START PROVIDED DATA

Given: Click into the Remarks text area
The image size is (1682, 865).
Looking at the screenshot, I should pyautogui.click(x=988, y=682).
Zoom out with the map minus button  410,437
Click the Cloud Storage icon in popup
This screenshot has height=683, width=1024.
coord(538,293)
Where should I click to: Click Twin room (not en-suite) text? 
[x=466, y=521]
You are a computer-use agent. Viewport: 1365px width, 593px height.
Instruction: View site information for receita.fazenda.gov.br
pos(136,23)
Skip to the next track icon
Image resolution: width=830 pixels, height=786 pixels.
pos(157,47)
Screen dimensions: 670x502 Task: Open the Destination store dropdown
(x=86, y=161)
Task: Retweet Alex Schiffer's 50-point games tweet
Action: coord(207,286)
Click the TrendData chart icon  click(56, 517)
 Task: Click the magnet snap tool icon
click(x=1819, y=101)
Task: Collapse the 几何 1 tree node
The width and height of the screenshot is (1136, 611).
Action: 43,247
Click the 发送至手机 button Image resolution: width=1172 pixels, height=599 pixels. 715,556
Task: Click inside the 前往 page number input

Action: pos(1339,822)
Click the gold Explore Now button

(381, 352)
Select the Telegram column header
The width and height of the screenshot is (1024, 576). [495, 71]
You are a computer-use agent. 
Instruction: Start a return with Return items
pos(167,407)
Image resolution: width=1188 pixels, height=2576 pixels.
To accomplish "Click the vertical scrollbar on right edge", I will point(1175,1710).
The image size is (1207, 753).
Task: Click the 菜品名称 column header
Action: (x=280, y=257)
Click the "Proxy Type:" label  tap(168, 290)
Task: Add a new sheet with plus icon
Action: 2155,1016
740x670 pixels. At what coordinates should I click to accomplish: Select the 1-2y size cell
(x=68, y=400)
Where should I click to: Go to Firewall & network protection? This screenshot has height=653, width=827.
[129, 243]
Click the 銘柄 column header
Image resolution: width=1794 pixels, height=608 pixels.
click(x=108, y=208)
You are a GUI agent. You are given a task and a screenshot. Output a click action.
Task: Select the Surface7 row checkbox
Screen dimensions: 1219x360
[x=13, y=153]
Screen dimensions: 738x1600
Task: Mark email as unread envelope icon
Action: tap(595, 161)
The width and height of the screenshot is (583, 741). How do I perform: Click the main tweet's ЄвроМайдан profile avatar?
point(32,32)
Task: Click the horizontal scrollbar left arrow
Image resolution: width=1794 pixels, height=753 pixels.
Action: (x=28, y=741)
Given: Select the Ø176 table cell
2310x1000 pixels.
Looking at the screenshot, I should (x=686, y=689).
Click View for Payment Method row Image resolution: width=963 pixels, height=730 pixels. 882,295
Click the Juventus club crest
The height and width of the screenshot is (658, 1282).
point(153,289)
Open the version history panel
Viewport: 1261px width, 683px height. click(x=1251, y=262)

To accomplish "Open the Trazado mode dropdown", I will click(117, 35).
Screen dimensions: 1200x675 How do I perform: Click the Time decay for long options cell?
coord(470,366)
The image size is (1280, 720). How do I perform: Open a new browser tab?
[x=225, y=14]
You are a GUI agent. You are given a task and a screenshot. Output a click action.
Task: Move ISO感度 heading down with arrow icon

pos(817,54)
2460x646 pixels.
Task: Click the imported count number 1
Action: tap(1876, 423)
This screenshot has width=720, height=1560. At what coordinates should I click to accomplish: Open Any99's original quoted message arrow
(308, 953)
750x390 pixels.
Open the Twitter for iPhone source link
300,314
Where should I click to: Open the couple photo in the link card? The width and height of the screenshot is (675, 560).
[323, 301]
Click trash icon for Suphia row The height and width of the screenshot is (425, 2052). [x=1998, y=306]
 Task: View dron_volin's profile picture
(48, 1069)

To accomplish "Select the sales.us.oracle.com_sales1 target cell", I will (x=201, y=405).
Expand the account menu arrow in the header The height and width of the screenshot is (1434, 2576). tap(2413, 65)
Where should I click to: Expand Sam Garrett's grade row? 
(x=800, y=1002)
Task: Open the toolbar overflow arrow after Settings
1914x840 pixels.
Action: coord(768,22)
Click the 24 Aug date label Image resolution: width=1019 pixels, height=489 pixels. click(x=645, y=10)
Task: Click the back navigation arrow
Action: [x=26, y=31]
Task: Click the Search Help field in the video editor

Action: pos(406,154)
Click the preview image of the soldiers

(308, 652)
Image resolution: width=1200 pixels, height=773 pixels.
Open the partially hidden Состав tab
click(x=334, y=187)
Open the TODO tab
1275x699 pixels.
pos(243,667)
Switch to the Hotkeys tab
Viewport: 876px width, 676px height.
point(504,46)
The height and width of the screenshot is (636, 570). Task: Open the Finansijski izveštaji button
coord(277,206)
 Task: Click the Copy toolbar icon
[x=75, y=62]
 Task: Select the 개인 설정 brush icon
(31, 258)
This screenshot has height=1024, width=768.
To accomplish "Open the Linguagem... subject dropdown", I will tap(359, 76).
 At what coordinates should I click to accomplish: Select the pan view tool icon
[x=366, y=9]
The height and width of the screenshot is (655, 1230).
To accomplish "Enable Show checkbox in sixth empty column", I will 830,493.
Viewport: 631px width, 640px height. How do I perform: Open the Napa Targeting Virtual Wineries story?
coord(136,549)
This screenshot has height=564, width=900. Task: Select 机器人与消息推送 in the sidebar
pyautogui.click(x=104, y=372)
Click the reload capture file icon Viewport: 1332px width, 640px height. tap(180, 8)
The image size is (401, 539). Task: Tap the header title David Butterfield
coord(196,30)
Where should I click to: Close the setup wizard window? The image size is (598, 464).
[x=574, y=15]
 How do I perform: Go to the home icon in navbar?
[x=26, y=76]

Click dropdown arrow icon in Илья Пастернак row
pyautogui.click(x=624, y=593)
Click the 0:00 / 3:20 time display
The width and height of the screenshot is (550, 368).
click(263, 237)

END PROVIDED DATA

__WHAT YOU NEED TO DO__. The complete data is to be transcribed verbatim.

__OUTPUT OF THE TASK__.
Given: Click into the Remarks text area
The image size is (1682, 865).
Looking at the screenshot, I should pyautogui.click(x=988, y=682).
Zoom out with the map minus button  410,437
Click the Cloud Storage icon in popup
This screenshot has height=683, width=1024.
coord(538,293)
Where should I click to: Click Twin room (not en-suite) text? 
[x=466, y=521]
You are a computer-use agent. Viewport: 1365px width, 593px height.
Instruction: View site information for receita.fazenda.gov.br
pos(136,23)
Skip to the next track icon
Image resolution: width=830 pixels, height=786 pixels.
pos(157,47)
Screen dimensions: 670x502 Task: Open the Destination store dropdown
(x=86, y=161)
Task: Retweet Alex Schiffer's 50-point games tweet
Action: coord(207,286)
Click the TrendData chart icon  click(56, 517)
 Task: Click the magnet snap tool icon
click(x=1819, y=101)
Task: Collapse the 几何 1 tree node
The width and height of the screenshot is (1136, 611).
Action: 43,247
Click the 发送至手机 button Image resolution: width=1172 pixels, height=599 pixels. 715,556
Task: Click inside the 前往 page number input

Action: pos(1339,822)
Click the gold Explore Now button

(381, 352)
Select the Telegram column header
The width and height of the screenshot is (1024, 576). [495, 71]
You are a computer-use agent. 
Instruction: Start a return with Return items
pos(167,407)
Image resolution: width=1188 pixels, height=2576 pixels.
To accomplish "Click the vertical scrollbar on right edge", I will point(1175,1710).
The image size is (1207, 753).
Task: Click the 菜品名称 column header
Action: (x=280, y=257)
Click the "Proxy Type:" label  tap(168, 290)
Task: Add a new sheet with plus icon
Action: 2155,1016
740x670 pixels. At what coordinates should I click to accomplish: Select the 1-2y size cell
(x=68, y=400)
Where should I click to: Go to Firewall & network protection? This screenshot has height=653, width=827.
[129, 243]
Click the 銘柄 column header
Image resolution: width=1794 pixels, height=608 pixels.
click(x=108, y=208)
You are a GUI agent. You are given a task and a screenshot. Output a click action.
Task: Select the Surface7 row checkbox
Screen dimensions: 1219x360
[x=13, y=153]
Screen dimensions: 738x1600
Task: Mark email as unread envelope icon
Action: tap(595, 161)
The width and height of the screenshot is (583, 741). How do I perform: Click the main tweet's ЄвроМайдан profile avatar?
point(32,32)
Task: Click the horizontal scrollbar left arrow
Image resolution: width=1794 pixels, height=753 pixels.
Action: (x=28, y=741)
Given: Select the Ø176 table cell
2310x1000 pixels.
Looking at the screenshot, I should (x=686, y=689).
Click View for Payment Method row Image resolution: width=963 pixels, height=730 pixels. 882,295
Click the Juventus club crest
The height and width of the screenshot is (658, 1282).
point(153,289)
Open the version history panel
Viewport: 1261px width, 683px height. click(x=1251, y=262)

To accomplish "Open the Trazado mode dropdown", I will click(117, 35).
Screen dimensions: 1200x675 How do I perform: Click the Time decay for long options cell?
coord(470,366)
The image size is (1280, 720). How do I perform: Open a new browser tab?
[x=225, y=14]
You are a GUI agent. You are given a task and a screenshot. Output a click action.
Task: Move ISO感度 heading down with arrow icon

pos(817,54)
2460x646 pixels.
Task: Click the imported count number 1
Action: tap(1876, 423)
This screenshot has width=720, height=1560. At what coordinates should I click to accomplish: Open Any99's original quoted message arrow
(308, 953)
750x390 pixels.
Open the Twitter for iPhone source link
300,314
Where should I click to: Open the couple photo in the link card? The width and height of the screenshot is (675, 560).
[323, 301]
Click trash icon for Suphia row The height and width of the screenshot is (425, 2052). [x=1998, y=306]
 Task: View dron_volin's profile picture
(48, 1069)

To accomplish "Select the sales.us.oracle.com_sales1 target cell", I will (x=201, y=405).
Expand the account menu arrow in the header The height and width of the screenshot is (1434, 2576). tap(2413, 65)
Where should I click to: Expand Sam Garrett's grade row? 
(x=800, y=1002)
Task: Open the toolbar overflow arrow after Settings
1914x840 pixels.
Action: coord(768,22)
Click the 24 Aug date label Image resolution: width=1019 pixels, height=489 pixels. click(x=645, y=10)
Task: Click the back navigation arrow
Action: [x=26, y=31]
Task: Click the Search Help field in the video editor

Action: pos(406,154)
Click the preview image of the soldiers

(308, 652)
Image resolution: width=1200 pixels, height=773 pixels.
Open the partially hidden Состав tab
click(x=334, y=187)
Open the TODO tab
1275x699 pixels.
pos(243,667)
Switch to the Hotkeys tab
Viewport: 876px width, 676px height.
point(504,46)
The height and width of the screenshot is (636, 570). Task: Open the Finansijski izveštaji button
coord(277,206)
 Task: Click the Copy toolbar icon
[x=75, y=62]
 Task: Select the 개인 설정 brush icon
(31, 258)
This screenshot has height=1024, width=768.
To accomplish "Open the Linguagem... subject dropdown", I will tap(359, 76).
 At what coordinates should I click to accomplish: Select the pan view tool icon
[x=366, y=9]
The height and width of the screenshot is (655, 1230).
To accomplish "Enable Show checkbox in sixth empty column", I will 830,493.
Viewport: 631px width, 640px height. How do I perform: Open the Napa Targeting Virtual Wineries story?
coord(136,549)
This screenshot has height=564, width=900. Task: Select 机器人与消息推送 in the sidebar
pyautogui.click(x=104, y=372)
Click the reload capture file icon Viewport: 1332px width, 640px height. tap(180, 8)
The image size is (401, 539). Task: Tap the header title David Butterfield
coord(196,30)
Where should I click to: Close the setup wizard window? The image size is (598, 464).
[x=574, y=15]
 How do I perform: Go to the home icon in navbar?
[x=26, y=76]

Click dropdown arrow icon in Илья Пастернак row
pyautogui.click(x=624, y=593)
Click the 0:00 / 3:20 time display
The width and height of the screenshot is (550, 368).
click(263, 237)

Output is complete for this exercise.